Oral Presentation Science Protecting Plant Health 2017

Are multiple Phytophthora species associated with macadamias? (4430)

Olumide OS Jeff-Ego 1 , Andre Drenth 1 , Olufemi OA Akinsanmi 1 , Juliane Henderson 2 , Bruce Topp 1
  1. The University of Queensland, QAAFI, Dutton Park, QUEENSLAND, Australia
  2. Plant Biosecurity, Department of Agriculture and Fisheries, Dutton Park, Queensland, Australia

In Australia, Phytophthora cinnamomi is presumed as the only Phytophthora currently associated with diseases in macadamias trees causing trunk canker, gummosis, dieback, root rot and eventually, tree death. However, the potential of other Phytophthora species as significant pathogens in macadamias has not been established. New macadamia orchards are established in lands previously cultivated to other crops known to be susceptible to multiple Phytophthora species. Report of poor establishment is common, thus, the macadamia trees are prone to ‘replant problems’ due to soilborne pathogens. In order to examine the prevalence and susceptibility of macadamia to multiple species of Phytophthora, a survey of macadamia orchards and native ecosystems commenced in 2016. Fifty macadamia sites representing different cropping histories and habitats in Australia were surveyed. Over 250 soil samples collected from potential sources of Phytophthora into the orchards and root zones of symptomatic and asymptomatic macadamia trees were baited for Phytophthora using blue lupins seedlings (Lupinus angustifolius), umbrella plant leaves (Schefflera arboricola) and Geraldton wax needles (Chamelaucium uncinatum). Isolates of Phytophthora from infected baits were maintained on antibiotics amended V8-juice media at 25oC under 8h/16 h light/dark cycle. Species identification of each isolate was based on DNA sequences of the ITS and cox1 and cox2 genes and morphological characterisation.
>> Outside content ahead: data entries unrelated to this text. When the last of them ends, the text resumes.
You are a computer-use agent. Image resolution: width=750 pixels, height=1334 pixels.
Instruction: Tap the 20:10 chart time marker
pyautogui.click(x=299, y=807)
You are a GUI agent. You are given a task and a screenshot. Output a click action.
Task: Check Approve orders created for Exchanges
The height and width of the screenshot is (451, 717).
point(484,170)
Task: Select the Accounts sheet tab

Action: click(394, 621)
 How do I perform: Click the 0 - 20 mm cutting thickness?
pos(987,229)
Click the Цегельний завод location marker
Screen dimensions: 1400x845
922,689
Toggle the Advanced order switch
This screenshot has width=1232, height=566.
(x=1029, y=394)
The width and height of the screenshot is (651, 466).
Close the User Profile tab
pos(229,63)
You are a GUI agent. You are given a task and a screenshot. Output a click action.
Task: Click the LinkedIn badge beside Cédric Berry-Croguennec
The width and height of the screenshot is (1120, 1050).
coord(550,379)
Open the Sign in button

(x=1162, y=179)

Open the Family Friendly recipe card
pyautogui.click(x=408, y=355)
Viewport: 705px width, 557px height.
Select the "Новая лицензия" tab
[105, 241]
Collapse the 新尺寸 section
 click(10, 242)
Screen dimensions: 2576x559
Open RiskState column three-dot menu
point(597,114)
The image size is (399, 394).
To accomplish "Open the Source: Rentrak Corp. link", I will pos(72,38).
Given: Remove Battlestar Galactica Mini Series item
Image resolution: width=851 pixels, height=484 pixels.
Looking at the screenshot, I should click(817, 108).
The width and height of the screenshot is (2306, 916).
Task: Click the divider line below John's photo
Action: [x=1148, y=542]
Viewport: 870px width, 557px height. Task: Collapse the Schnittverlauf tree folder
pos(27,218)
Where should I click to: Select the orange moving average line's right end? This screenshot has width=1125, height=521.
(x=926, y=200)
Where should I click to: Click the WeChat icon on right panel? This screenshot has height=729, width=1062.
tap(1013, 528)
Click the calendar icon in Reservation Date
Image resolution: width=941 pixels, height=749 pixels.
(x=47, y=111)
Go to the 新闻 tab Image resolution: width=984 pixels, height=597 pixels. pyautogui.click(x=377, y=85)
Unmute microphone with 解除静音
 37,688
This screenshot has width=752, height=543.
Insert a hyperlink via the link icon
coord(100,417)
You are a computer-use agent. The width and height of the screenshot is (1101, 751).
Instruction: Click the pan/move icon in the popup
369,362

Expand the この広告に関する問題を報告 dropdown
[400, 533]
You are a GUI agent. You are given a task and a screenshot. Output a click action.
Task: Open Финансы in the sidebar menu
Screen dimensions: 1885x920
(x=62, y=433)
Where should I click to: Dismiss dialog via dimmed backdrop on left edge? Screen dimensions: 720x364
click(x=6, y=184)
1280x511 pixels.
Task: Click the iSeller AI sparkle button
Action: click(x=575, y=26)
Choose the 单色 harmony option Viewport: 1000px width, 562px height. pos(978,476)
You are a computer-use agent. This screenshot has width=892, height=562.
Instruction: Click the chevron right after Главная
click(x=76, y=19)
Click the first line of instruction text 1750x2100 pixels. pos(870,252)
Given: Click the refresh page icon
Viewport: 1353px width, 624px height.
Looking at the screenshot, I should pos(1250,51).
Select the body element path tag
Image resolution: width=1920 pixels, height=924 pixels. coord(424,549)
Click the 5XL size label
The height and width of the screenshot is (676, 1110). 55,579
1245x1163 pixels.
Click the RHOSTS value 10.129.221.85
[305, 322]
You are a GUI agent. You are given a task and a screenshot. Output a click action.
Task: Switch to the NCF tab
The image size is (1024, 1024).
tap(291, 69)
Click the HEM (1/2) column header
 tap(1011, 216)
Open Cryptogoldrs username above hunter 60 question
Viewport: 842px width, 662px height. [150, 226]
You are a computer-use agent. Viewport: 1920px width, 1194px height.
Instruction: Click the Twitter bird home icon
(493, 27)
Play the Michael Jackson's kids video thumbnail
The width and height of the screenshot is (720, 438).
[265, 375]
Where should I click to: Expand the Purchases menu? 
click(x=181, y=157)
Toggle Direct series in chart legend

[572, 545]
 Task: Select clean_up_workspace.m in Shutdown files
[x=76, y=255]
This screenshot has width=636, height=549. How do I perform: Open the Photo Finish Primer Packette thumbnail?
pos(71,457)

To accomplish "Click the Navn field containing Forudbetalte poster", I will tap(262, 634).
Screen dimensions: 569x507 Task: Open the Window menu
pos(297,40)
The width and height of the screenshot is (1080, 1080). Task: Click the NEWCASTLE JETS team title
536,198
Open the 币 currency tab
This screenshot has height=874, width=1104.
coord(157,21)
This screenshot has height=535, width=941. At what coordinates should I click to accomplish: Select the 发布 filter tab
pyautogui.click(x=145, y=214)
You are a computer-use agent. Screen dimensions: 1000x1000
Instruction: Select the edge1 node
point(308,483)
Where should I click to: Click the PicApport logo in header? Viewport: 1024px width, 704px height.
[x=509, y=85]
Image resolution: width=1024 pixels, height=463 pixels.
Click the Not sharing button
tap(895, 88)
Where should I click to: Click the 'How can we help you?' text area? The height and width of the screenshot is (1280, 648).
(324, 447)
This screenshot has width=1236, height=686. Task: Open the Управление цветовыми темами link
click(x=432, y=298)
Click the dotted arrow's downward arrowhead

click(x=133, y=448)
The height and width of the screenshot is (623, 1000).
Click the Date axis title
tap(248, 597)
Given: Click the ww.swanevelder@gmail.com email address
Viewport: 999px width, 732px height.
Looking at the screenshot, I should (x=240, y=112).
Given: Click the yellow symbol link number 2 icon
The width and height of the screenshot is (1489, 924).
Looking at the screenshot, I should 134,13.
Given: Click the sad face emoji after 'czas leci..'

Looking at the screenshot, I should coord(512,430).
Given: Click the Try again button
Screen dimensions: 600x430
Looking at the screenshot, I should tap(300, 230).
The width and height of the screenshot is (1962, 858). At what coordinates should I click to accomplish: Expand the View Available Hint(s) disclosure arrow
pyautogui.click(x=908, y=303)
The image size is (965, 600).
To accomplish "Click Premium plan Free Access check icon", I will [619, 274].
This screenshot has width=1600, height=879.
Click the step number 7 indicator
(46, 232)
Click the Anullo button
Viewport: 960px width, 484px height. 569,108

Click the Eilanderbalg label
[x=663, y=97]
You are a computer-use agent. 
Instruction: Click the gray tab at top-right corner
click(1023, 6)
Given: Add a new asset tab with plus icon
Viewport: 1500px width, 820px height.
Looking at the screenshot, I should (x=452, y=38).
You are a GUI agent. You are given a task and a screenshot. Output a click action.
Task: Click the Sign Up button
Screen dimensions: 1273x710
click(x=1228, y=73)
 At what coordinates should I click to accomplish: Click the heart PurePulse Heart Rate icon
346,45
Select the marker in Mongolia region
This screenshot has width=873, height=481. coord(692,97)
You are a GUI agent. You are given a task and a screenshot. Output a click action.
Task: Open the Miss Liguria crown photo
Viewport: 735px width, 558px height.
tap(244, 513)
Preliminary results revealed nine Phytophthora species are associated with macadamia in Australia. P. cinnamomi was predominant, representing 74% of the isolates, followed by P. cryptogea (6%), P. multivora (6%), P. citrophthora (5%), P. nicotianae (4%), P. boehmeriae (2%) and 1 % each of P. nagaii, P. sojae and an unconfirmed Phytophthora taxon. Association between cropping history and the Phytophthora species was evident and pathogenicity tests confirmed infection of these Phytophthora species in macadamia. The study provides a baseline information on the potential of other Phytophthora species as serious pathogens to macadamia.